The order of samples matters. If samples are sorted by label value (all class 0 first, then all class 1), the gradients in early steps are biased toward class 0 and the model will oscillate. Shuffling before each epoch removes this bias. This is why the PyTorch DataLoader shuffles by default.
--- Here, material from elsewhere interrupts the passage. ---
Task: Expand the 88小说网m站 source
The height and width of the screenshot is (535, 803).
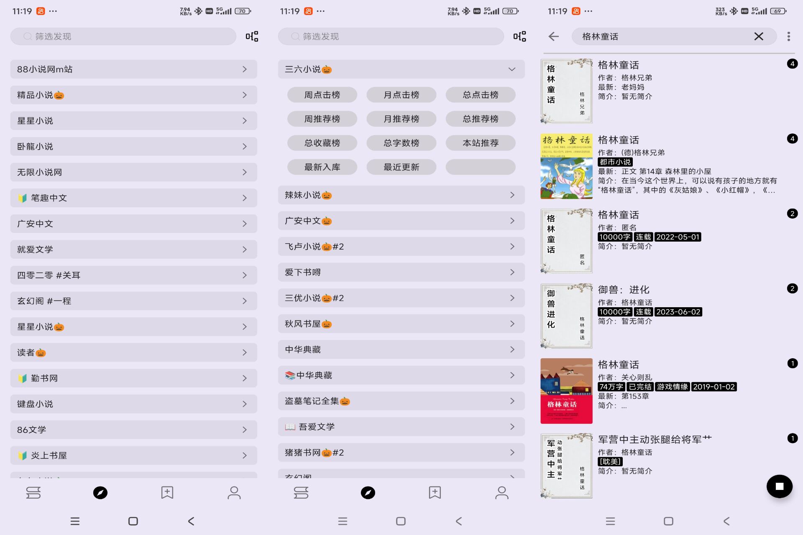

Online learning prevents batched GPU computation. Processing one sample at a time does not utilize the parallelism of modern GPUs, which are optimized for matrix operations over batches. Pure SGD is slower than mini-batch SGD on GPU hardware even if it takes fewer epochs.
Test Your Understanding
-
In Step 1, the gradient ∂L/∂w = −4.000 for a single sample is twice as large as the full-batch gradient ∂J/∂w = −2.000. Explain why the single-sample gradient is larger in this case. Would this always be true? Give a counterexample where a single-sample gradient is smaller than the batch gradient.
-
After Step 3, w=0.420 is unchanged from Step 2. This is because sample 3 has x₃=0. Mathematically, show why a sample at x=0 can never update w (regardless of ŷ and y values). What does this imply about the informativeness of zero-feature samples for weight learning?
-
SGD processes 5 samples per epoch, taking 5 weight updates. Batch GD processes 5 samples per epoch, taking 1 weight update. After 10 epochs, SGD has taken 50 weight updates; batch GD has taken 10. If each update costs ε time regardless of batch size, which algorithm reaches w=0.9 first, and why?
-
The "escaping saddle points" argument for SGD noise assumes the noise is zero-mean. Verify this for our dataset: what is the mean of the 5 single-sample gradients (∂L⁽ⁱ⁾/∂w) computed at w=0, b=0? Is the mean equal to the batch gradient ∂J/∂w = −2.000?
-
A fraud detection system uses SGD to update a model on each incoming transaction. The model starts with good weights from a batch training run. After 10,000 transactions (all legitimate), the model has never seen a fraud example. What happens to the fraud-detection weights, and why? How would you redesign the update rule to prevent this?